**The request:** Convert the material, starting at the line that contains "The width and" and ending at the last line of the material, into a JSON list of strings with one string per line. Skip blank lines and leave the pictures out.

-- start of Dataset records --

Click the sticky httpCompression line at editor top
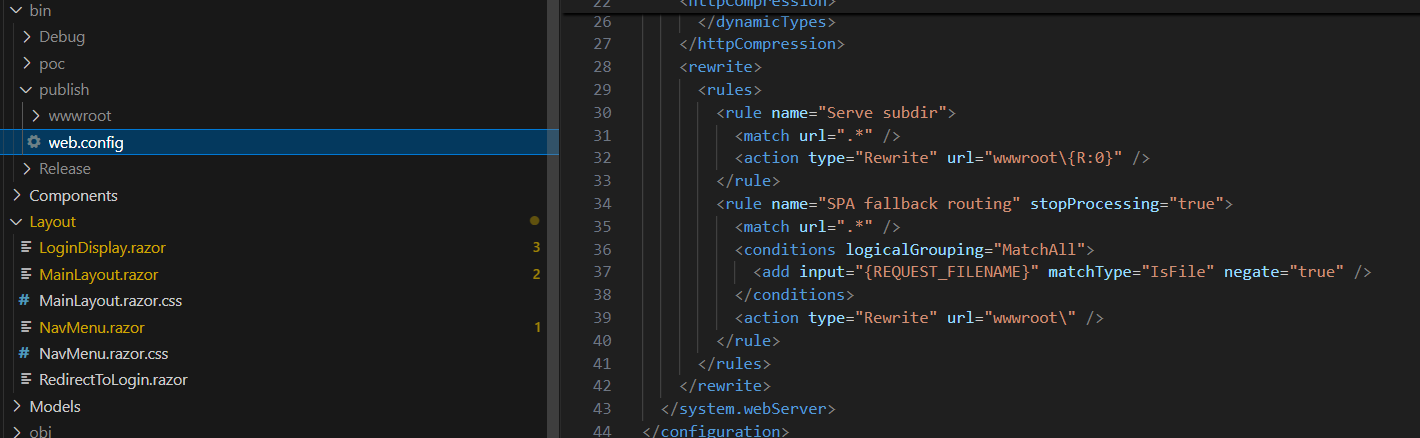Viewport: 1420px width, 438px height. [x=758, y=5]
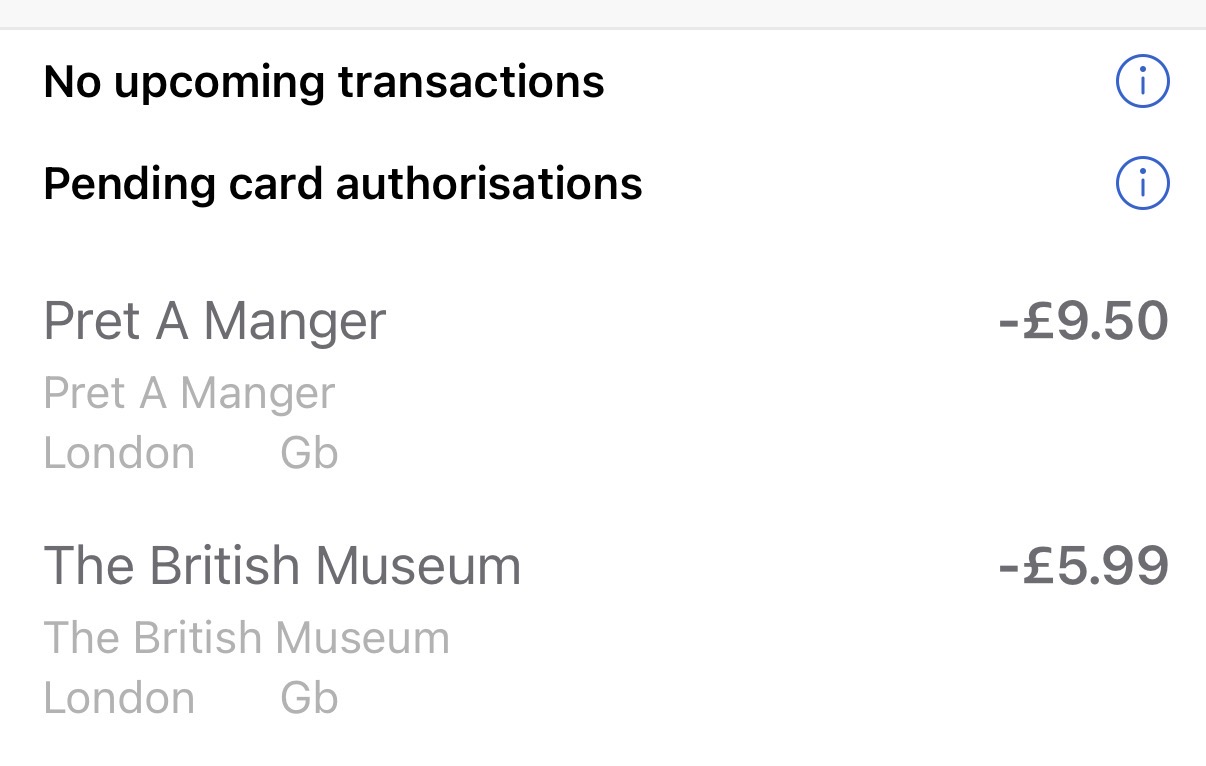Select the Pending card authorisations heading
This screenshot has height=766, width=1206.
pyautogui.click(x=343, y=184)
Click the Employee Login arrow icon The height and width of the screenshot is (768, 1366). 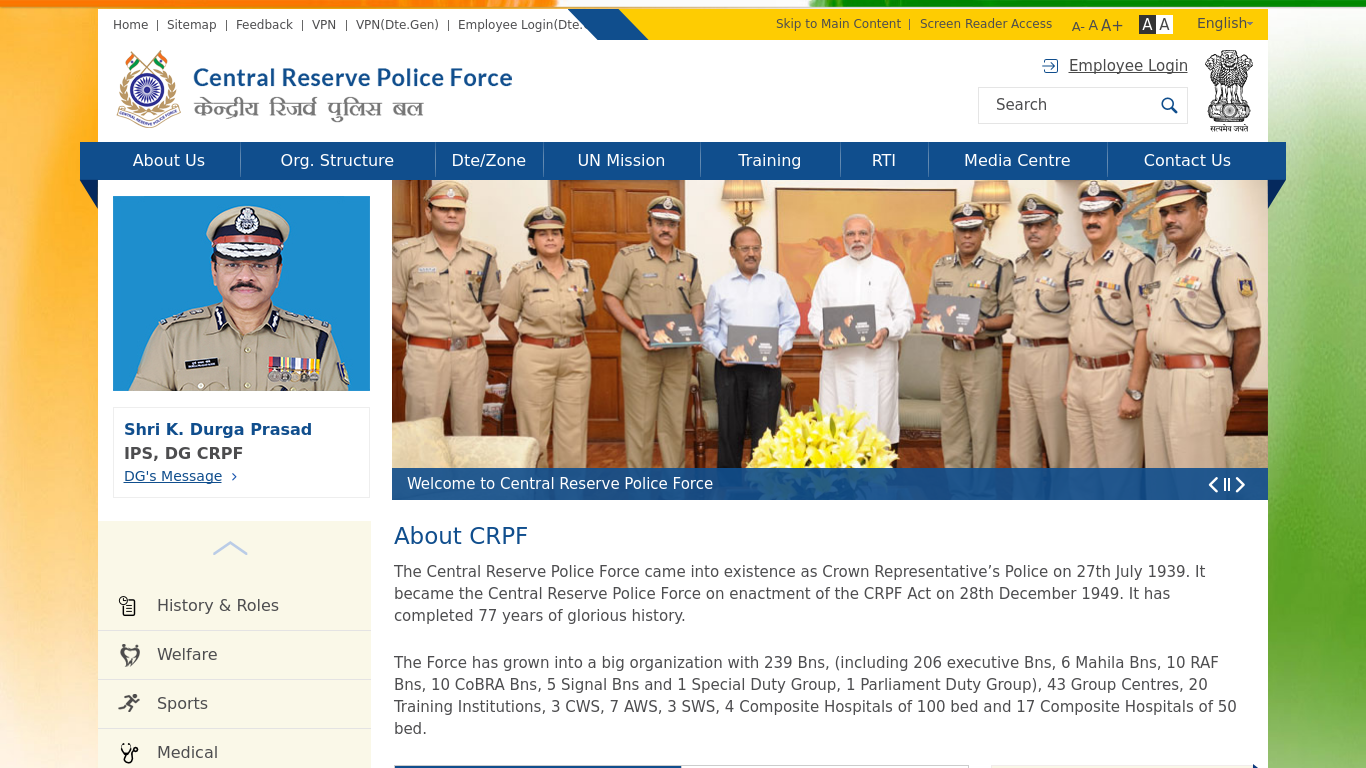pyautogui.click(x=1049, y=65)
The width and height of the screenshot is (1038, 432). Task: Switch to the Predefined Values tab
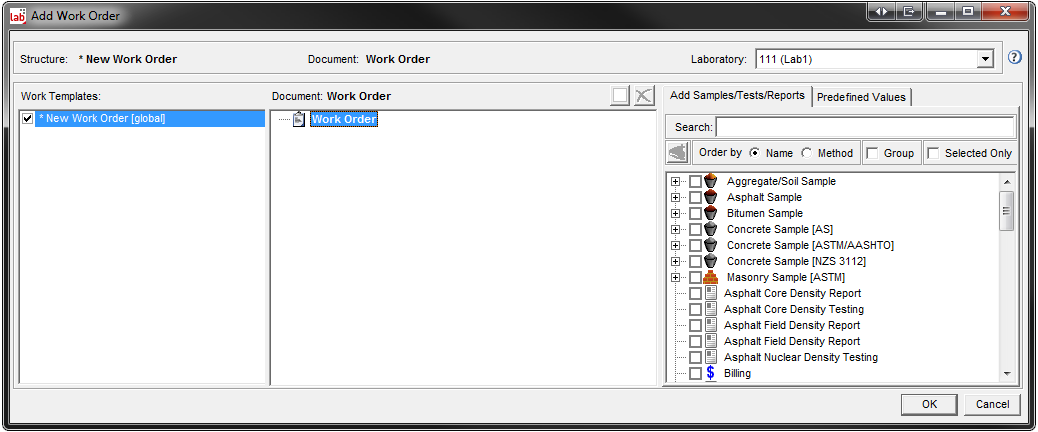click(x=861, y=97)
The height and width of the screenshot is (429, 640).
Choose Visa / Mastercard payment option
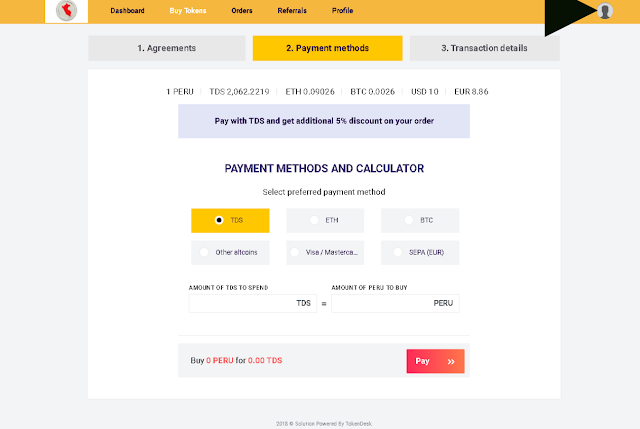(325, 252)
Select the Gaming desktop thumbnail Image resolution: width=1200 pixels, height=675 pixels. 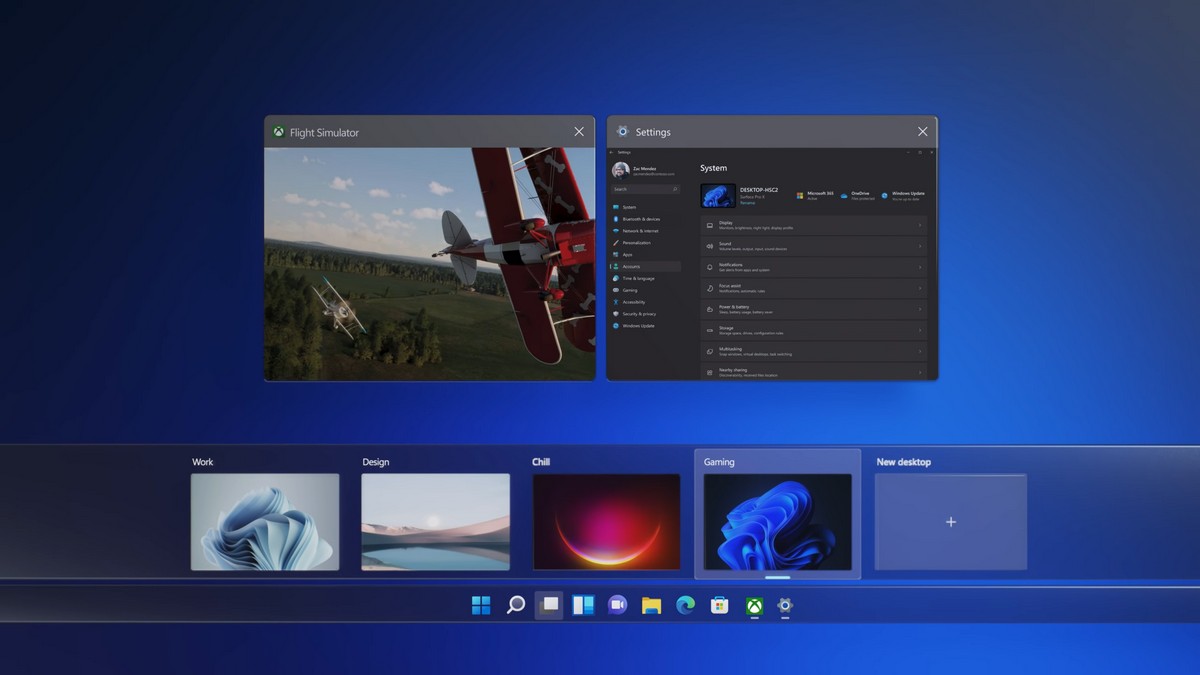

-- end of Dataset records --

**Task answer:**
[
  "The width and height of the screenshot is (1038, 432). Task: Switch to the Predefined Values tab",
  "click(x=861, y=97)",
  "The height and width of the screenshot is (429, 640).",
  "Choose Visa / Mastercard payment option",
  "(325, 252)",
  "Select the Gaming desktop thumbnail Image resolution: width=1200 pixels, height=675 pixels. "
]